Fine two vectors in opposite directions that are orthogonal to the vector u.
u= <((1/2)i,(-2/3)j

Solution:Two vectors are orthogonal if they are perpendicular.
There fore a vector v =(x,y) is orthogonal to u if

(x,y) . (1/2,-2/3) =1/2x-2/3y=0
now I have to find values of x and y that makes 0..?

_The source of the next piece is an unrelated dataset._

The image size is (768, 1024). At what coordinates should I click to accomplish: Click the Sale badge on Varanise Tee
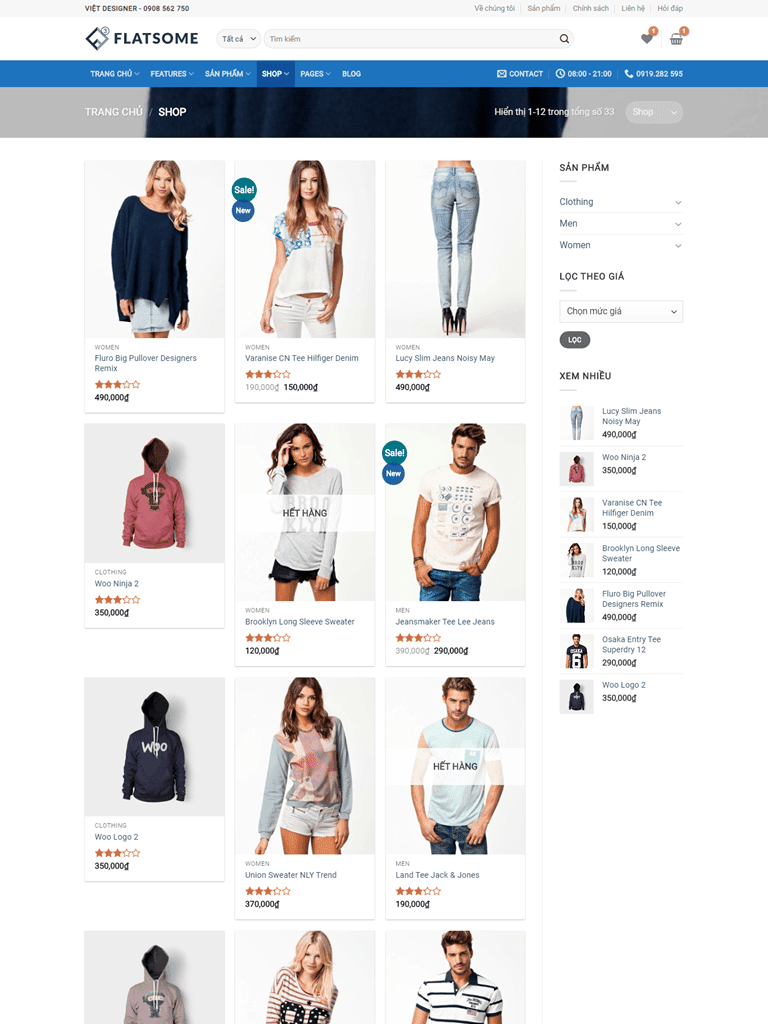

I am stuck here...plz help? not getting right ans....
• Sep 9th 2007, 10:33 PM
CaptainBlack
Quote:

Originally Posted by harry
Fine two vectors in opposite directions that are orthogonal to the vector u.
u= <((1/2)i,(-2/3)j

Solution:Two vectors are orthogonal if they are perpendicular.
There fore a vector v =(x,y) is orthogonal to u if
(x,y) . (1/2,-2/3) =1/2x-2/3y=0
now I have to find values of x and y that makes 0..?

I am stuck here...plz help? not getting right ans....

(1/2)x=(2/3)y.

Choose any value you like for x, say x=1, then y=3/4, and so on.

RonL
• Sep 10th 2007, 02:30 AM
Soroban
Hello, Harry!

Quote:

Find two vectors in opposite directions that are orthogonal to the vector: . $\left\langle \frac{1}{2},\:-\frac{2}{3}\right\rangle$

Solution: Two vectors are orthogonal if they are perpendicular.

Therefore, a vector $\vec{v} \,=\,\langle x,y\rangle$ is orthogonal to $\vec{u}$ if:
. . $\langle x,\,y\rangle\cdot\left\langle\frac{1}{2},\,-\frac{2}{3}\right\rangle \;=\;\frac{1}{2}x - \frac{2}{3}y \;=\;0$

now I have to find values of x and y that makes 0 ? . . . . yes!

I am stuck here ...plz help? not getting right ans....
. . What is given as "the right answer" ?

You have: . $\frac{1}{2}x - \frac{2}{3}y \:=\:0\quad\Rightarrow\quad 3x \:=\:4y$

As CaptainBlack pointed out, use any pair of values that satisfy the equation.

The most obvious is: . $x=4,\:y=3\quad\Rightarrow\quad \vec{v} \:=\:\langle 4,\,3\rangle$
. . An opposite vector would be: . $-\vec{v} \;=\;\langle-4,\,-3\rangle$